In the fading light of evening my son is speaking of butterflies.
We had just read the old favorite, The Very Hungry Caterpillar, and I am admiring the outline of light as it touches his face.
He is summarizing in his soft voice: “First, there’s an egg, then a caterpillar comes. Then it eats and eats and eats, then it goes into a cocoon,” his brow furrows in concentration, “and then it comes out as a biiiig butterfly,” his eyes widen in wonder.
He’s astonished, overjoyed. Delighted.
I think of how he’s grown, how he’s a little butterfly too. How I watched his tiny body jumping on the sonogram screen, how it took my breath away (and still does), to watch him grow, to learn, to blossom. To see what was once just an 8-bit blip on a sonogram screen describe the life cycle of the butterfly.
The next day I’m back at work.
“It’s been a violent summer,” my coworker says as we stare at the TV screen. A man armed with an AR-15 has entered a local shopping area and is shot dead by police. His body is still lying in the road as the TV helicopters circle.
I have trouble making sense of all the bullets. Of all the violence. And the butterflies.
I’m reminded that in the time of Jesus, he and the early Christians were surrounded by state-sponsored brutality, by oppressive governments designed to sate a relentless imperial appetite for war. I’m reminded that when Jesus walked the earth most people were poor, illiterate, and powerless under the rule of a revolving door of megalomaniacs.

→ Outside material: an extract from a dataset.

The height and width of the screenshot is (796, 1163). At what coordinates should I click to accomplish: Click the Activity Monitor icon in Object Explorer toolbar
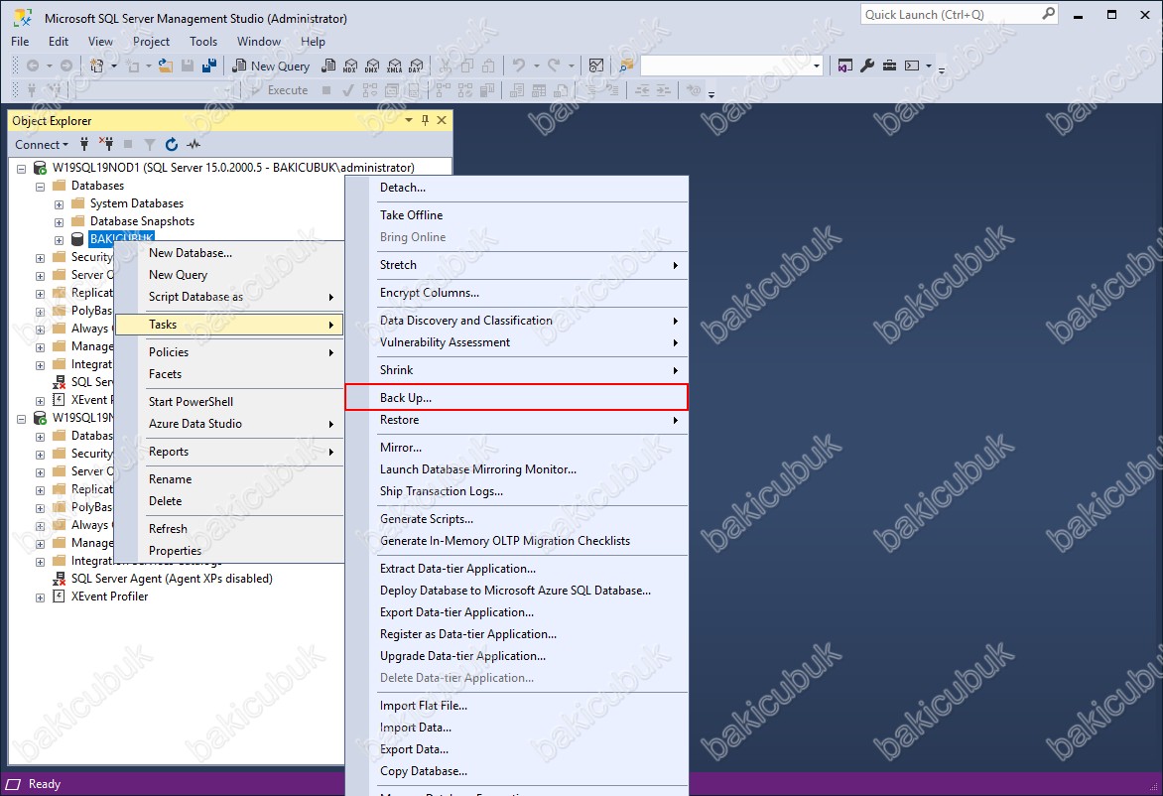[194, 145]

Jesus’s witness was a quiet resistance, a hidden wholeness that seemed, and was, otherworldly. He spoke of love and the transformational power of truth, of mercy, of compassion and service.
How would Jesus walk through the hot, animal fear of America? Who would he reach out to, who would he heal, how would he be present to all the suffering and scared people around him?
When he heard that John the Baptist had been killed by Herod, he tried to withdraw, to retreat with this friends. But the crowds followed him, they needed him, and his heart was moved with pity.
I watch the news and see the faces of the dead. Children, mothers, fathers, sisters. I see Jesus’ face there too.
I believe his Spirit is still moving through us, rousing our compromised consciences. I believe he can bind us up again. But for now, I think he weeps, over the hardness of our hearts, over our lack of compassion, over the bitter road of blood we have chosen to travel.
Jesus was no stranger to violence. He was broken by it. Ultimately, he was a victim of it.
He still is.
“How would Jesus walk through the hot, animal fear of America? Who would he reach out to, who would he heal, how would he be present to all the suffering and scared people around him?”